Lo Stemma

Verrà a visitarci dall’alto

un sole che sorge

per rischiarare quelli che stanno nelle tenebre

e nell’ombra della morte

e dirigere i nostri passi

sulla via della pace»

(Lc 1,78-79). 

Blasonatura dello Stemma dell’Arcivescovo Metropolita

Lo scudo è cosi araldicamente descritto: d’azzurro, alla spiga di tre pezzi d’oro, fogliata di due pezzi dello stesso, nodrida da una pianura di verde posata su di una palude d’argento movente dalla punta, accompagnata nel cantone destro del capo da un’ombra di sole e in quello sinistro da una stella (8): il tutto d’oro. 

Il motto: VERITAS LIBERABIT, che è in lettere maiuscole lapidarie romane di nero, è caricato su di un cartiglio al naturale posto in punta. In punta allo scudo è collocato il Pallio: insegna della Giurisdizione Metropolitana e segno di Comunione con il Romano Pontefice.
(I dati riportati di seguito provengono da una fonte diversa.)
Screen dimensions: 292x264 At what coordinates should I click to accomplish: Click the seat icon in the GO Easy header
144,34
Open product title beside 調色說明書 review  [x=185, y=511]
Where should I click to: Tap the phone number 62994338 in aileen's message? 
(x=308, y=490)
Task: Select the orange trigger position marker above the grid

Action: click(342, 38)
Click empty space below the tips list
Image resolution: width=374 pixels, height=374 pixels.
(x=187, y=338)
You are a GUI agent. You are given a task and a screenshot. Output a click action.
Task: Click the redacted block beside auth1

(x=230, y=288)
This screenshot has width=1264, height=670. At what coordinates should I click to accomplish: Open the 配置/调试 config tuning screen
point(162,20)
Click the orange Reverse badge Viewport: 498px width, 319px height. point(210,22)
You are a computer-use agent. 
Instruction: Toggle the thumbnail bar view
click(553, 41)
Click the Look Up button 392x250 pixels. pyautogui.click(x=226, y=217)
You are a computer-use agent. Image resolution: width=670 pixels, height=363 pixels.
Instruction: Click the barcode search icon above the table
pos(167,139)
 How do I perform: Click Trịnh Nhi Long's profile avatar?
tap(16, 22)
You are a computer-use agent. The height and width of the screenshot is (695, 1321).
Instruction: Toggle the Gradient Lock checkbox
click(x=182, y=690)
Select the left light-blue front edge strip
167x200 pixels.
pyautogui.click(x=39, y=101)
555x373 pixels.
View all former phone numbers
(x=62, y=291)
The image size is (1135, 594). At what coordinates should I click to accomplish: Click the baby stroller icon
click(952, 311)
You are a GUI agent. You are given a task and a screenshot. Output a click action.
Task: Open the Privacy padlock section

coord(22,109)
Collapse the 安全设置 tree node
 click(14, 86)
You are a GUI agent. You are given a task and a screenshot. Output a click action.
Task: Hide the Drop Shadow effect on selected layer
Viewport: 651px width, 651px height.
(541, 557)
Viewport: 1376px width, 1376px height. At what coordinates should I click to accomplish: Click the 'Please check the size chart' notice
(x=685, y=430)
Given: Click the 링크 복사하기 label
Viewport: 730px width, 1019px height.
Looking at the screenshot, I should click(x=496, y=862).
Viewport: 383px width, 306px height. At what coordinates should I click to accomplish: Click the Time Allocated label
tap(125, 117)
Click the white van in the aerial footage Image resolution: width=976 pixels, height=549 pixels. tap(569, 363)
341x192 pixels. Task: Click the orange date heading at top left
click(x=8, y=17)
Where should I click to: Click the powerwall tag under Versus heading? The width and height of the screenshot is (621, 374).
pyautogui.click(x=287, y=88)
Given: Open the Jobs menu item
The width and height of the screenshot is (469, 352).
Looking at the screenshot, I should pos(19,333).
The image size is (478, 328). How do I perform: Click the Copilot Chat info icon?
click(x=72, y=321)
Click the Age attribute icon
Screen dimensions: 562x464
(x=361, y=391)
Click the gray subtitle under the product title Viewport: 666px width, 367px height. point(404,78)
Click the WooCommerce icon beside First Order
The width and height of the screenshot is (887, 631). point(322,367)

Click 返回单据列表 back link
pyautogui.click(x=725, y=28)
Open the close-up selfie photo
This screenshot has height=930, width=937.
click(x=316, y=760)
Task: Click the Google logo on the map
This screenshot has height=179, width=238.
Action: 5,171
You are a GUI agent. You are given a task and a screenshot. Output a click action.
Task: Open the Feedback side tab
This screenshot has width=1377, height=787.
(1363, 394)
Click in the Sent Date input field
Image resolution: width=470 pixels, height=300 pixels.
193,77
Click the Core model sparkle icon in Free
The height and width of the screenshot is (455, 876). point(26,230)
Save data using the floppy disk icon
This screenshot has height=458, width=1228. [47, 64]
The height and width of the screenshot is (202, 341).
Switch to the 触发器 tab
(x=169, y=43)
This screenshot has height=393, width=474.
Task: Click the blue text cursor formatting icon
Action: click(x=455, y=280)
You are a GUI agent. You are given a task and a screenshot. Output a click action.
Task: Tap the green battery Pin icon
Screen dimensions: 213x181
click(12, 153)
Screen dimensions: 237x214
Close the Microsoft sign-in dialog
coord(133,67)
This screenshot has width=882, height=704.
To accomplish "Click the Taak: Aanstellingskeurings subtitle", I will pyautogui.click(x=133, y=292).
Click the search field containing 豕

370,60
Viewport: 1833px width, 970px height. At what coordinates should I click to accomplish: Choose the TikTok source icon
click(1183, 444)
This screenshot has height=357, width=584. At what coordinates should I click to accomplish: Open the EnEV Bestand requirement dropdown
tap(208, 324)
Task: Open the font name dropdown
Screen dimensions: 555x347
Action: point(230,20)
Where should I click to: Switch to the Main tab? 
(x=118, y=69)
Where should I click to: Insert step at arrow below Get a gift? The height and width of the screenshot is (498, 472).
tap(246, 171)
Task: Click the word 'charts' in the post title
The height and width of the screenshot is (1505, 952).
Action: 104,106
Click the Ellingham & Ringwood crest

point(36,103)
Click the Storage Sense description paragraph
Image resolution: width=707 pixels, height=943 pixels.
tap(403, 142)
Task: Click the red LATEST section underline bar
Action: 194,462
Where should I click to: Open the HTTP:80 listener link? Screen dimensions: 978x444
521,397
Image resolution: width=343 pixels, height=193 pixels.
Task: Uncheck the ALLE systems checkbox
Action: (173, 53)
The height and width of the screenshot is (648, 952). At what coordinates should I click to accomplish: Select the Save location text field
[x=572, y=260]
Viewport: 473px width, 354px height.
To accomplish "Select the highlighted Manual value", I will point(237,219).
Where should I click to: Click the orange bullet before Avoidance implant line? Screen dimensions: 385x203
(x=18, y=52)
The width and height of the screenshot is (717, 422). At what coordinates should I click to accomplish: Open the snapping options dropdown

È rappresentato da un nastro di lana bianca circolare, con due pendenti nella parte anteriore e posteriore, terminanti con due lingue di nero e caricato o “ornato” di crocette patenti sempre di nero.

Lo scudo, accollato ad una croce doppia trilobata d’oro e gemmata d’azzurro, è timbrato da un cappello prelatizio (galero) di colore verde, dal quale pendono 20 (venti) fiocchi, (10 [dieci] per lato), dello stesso colore, disposti 1, 2, 3, 4. Gli ornamenti esteriori su descritti, in araldica indicano la Dignità Arcivescovile.

L’idea e la realizzazione è stata curata dal grafico araldista Giuseppe Quattrociocchi.

Esegesi araldica dello Stemma dell’Arcivescovo Metropolita

L’araldica dello stemma presenta anzitutto l’immagine del sole: «Verrà a visitarci dall’alto un sole che sorge per rischiarare quelli che stanno nelle tenebre e nell’ombra della morte e dirigere i nostri passi sulla via della pace» (Lc 1,78-79). Cristo, luce del mondo, è il sole di giustizia e di verità che rischiara il mondo e ne rivela il suo orientamento al Padre. È la grazia che salva e rende feconda ogni esistenza. Egli è la luce degli uomini, colui che apre gli occhi ai ciechi (cf. Is 42,6s; 49,6; Gv 9) e manifesta ai fratelli l’amore di Dio. È colui che vince la morte – ogni morte – e dona a tutti la pace messianica.

«Se rimanete nella mia parola, siete davvero miei discepoli; conoscerete la verità e la verità vi farà liberi» (Gv 8,31-32). La sua Parola è la luce che illumina i cuori, la verità che rende liberi. È, infatti, il Figlio che rivela l’identità nostra come figli di Dio, liberandoci dalla menzogna che ci rende schiavi di una falsa immagine di Lui e di noi. Questa verità è la grazia di Dio incarnata nella nostra esistenza, che nutre e trasfigura la vita e i luoghi che abitiamo. 

La presenza della stella è il segno della devozione verso la Madonna del Soccorso, Patrona della Diocesi di San Severo, e verso la Madonna del Pilerio, Patrona dell’Arcidiocesi di Cosenza – Bisignano; ricordando la celebre espressione di S. Bernardo, «guarda la stella, invoca Maria», la “stella che annuncia il sole di giustizia” (inno akatistos), la Vergine Maria, è icona della Chiesa, chiamata dal Vangelo ad essere «sale della terra e luce del mondo» (Mt 5, 11-12).

Le tre spighe rappresentano poi il mistero della Trinità. E’ un riferimento alla vita divina che germoglia in ciascuno di noi in virtù del battesimo (richiamato dall’argento nella punta dello scudo), lì dove per grazia di Dio siamo chiamati a vivere e a portare frutto.​

Il verde e l’argento nella punta dello scudo ricordano l’Agro Pontino, luogo di nascita e del ministero presbiterale del vescovo Giovanni; come la bonifica ha reso fertile la pianura a sud di Roma, così la grazia di Dio redime e ridona nuova vita a tutti coloro che l’accolgono con disponibilità.